30/07/2026
Non servono grandi stravolgimenti per cambiare il modo in cui i ragazzi imparano: serve la tecnologia giusta portata nel posto giusto. Il 28 luglio, nello splendido contesto del parco dell’Istituto Tecnico Agrario Statale "Giuseppe Garibaldi" sulla via Ardeatina a Roma, abbiamo consegnato il nuovo Laboratorio Mobile di Itssixellence.
Vedere le chiavi passare di mano è sempre una scarica di energia pura. Ma oltre all'emozione, quello che abbiamo portato su strada è una visione didattica ben precisa.
Con Mobilab, la piattaforma costruttiva ideata e progettata da Annoluce e ingegnerizzata su misura da Nuova Camper Marostica srl , non abbiamo voluto creare una vetrina di effetti speciali o uno spazio cattedrale per generare un passeggero 𝘦𝘧𝘧𝘦𝘵𝘵𝘰 𝘸𝘰𝘸. Dietro questo veicolo c’è un modello educativo sistemico, strutturato su tre pilastri fondamentali:
1. 𝗟𝗮 𝗹𝗼𝗴𝗶𝗰𝗮 𝗱𝗲𝗹 "𝗺𝗮𝘁𝘁𝗼𝗻𝗰𝗶𝗻𝗼" (Learning by doing): Come per i mattoncini LEGO, abbiamo selezionato hardware e software di frontiera, gli stessi usati dalle aziende leader di produzione e servizi, ma integrati in un'interfaccia modulare, accessibile e "plug and play".
I ragazzi non devono perdere tempo a decifrare come far partire la macchina: possono iniziare subito a creare, combinando strumenti diversi per risolvere problemi reali.

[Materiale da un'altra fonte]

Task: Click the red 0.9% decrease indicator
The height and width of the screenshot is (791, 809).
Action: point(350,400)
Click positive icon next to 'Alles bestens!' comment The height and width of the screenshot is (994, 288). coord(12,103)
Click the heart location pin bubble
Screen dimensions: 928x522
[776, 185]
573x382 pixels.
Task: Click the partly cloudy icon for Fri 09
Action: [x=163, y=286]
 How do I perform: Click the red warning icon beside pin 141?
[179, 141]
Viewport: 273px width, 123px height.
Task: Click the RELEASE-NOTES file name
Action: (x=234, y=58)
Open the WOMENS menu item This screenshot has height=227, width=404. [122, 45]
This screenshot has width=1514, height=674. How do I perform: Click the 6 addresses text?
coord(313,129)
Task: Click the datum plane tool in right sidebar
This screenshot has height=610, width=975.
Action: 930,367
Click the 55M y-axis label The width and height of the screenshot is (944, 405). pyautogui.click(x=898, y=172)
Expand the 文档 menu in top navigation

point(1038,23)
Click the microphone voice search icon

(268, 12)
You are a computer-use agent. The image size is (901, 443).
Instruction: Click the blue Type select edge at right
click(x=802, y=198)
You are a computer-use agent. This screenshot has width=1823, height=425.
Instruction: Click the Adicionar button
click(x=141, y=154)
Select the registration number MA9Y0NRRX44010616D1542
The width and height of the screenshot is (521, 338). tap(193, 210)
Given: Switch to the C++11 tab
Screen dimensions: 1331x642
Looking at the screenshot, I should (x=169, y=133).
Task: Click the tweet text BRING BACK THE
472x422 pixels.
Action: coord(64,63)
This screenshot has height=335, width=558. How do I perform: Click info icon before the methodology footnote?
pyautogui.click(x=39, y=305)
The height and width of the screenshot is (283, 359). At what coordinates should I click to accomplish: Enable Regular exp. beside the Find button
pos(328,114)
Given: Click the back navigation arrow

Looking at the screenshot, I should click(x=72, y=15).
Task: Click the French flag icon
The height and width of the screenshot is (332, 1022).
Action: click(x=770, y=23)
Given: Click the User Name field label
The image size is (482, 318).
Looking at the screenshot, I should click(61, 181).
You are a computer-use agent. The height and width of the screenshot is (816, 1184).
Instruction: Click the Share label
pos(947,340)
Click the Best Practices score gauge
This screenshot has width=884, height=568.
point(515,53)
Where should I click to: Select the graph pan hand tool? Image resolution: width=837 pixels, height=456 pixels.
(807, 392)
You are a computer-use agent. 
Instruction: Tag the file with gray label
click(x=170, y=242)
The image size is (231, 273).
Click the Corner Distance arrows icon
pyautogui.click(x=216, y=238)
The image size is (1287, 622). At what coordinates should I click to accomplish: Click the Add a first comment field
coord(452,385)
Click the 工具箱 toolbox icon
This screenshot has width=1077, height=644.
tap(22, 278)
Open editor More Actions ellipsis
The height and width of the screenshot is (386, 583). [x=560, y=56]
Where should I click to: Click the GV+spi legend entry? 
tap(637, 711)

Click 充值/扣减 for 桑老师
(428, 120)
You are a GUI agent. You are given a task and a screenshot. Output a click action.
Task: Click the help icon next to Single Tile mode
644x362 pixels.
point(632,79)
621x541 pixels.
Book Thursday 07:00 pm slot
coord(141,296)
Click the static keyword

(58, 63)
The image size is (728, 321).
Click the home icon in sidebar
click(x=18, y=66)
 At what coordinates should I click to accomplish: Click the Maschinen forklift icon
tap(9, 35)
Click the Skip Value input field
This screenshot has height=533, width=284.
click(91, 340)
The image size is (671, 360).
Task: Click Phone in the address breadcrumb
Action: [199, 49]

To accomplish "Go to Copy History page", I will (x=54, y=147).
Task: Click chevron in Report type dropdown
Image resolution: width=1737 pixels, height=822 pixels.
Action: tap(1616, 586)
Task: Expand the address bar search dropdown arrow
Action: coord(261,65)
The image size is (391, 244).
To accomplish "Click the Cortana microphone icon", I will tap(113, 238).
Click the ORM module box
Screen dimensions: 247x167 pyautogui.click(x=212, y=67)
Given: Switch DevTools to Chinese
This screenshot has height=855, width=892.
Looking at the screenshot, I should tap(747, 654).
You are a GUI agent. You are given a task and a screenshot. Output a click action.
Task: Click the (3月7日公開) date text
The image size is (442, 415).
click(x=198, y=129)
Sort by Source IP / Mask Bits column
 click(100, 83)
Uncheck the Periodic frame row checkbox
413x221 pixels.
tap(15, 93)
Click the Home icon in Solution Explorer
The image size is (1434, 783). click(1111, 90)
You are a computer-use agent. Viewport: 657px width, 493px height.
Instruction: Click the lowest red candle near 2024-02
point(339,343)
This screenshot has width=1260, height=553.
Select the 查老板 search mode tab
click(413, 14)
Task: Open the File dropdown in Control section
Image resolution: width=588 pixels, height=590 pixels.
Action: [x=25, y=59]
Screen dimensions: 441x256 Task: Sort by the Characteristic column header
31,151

2. 𝗗𝗲-𝘀𝘁𝗿𝘂𝘁𝘁𝘂𝗿𝗮𝘇𝗶𝗼𝗻𝗲 𝗱𝗲𝗹𝗹𝗼 𝘀𝗽𝗮𝘇𝗶𝗼 𝗰𝗹𝗮𝘀𝘀𝗲: Rompere la rigidità fisica delle aule tradizionali altera positivamente la dinamica relazionale. Fuori dalle mura scolastiche, l'apprendimento diventa un processo cooperativo, informale e laboratoriale. Si impara in corso d'opera, per tentativi ed errori, ripristinando la dimensione del gioco e della scoperta.
3. 𝗖𝗼𝗹𝘁𝗶𝘃𝗮𝘇𝗶𝗼𝗻𝗲 𝗱𝗲𝗹𝗹'𝗮𝘁𝘁𝗶𝘁𝘂𝗱𝗶𝗻𝗲 prima della nozione: La tecnologia cambia a ritmi vertiginosi. L'obiettivo primario di questo ecosistema non è addestrare all'uso di uno specifico macchinario, ma allenare nei giovani la propensione al fare, la flessibilità e, soprattutto, la creatività applicata.
Portare gli strumenti del futuro direttamente dove si sviluppa il talento significa dare ai ragazzi delle ITS competenze reali, spendibili e vive.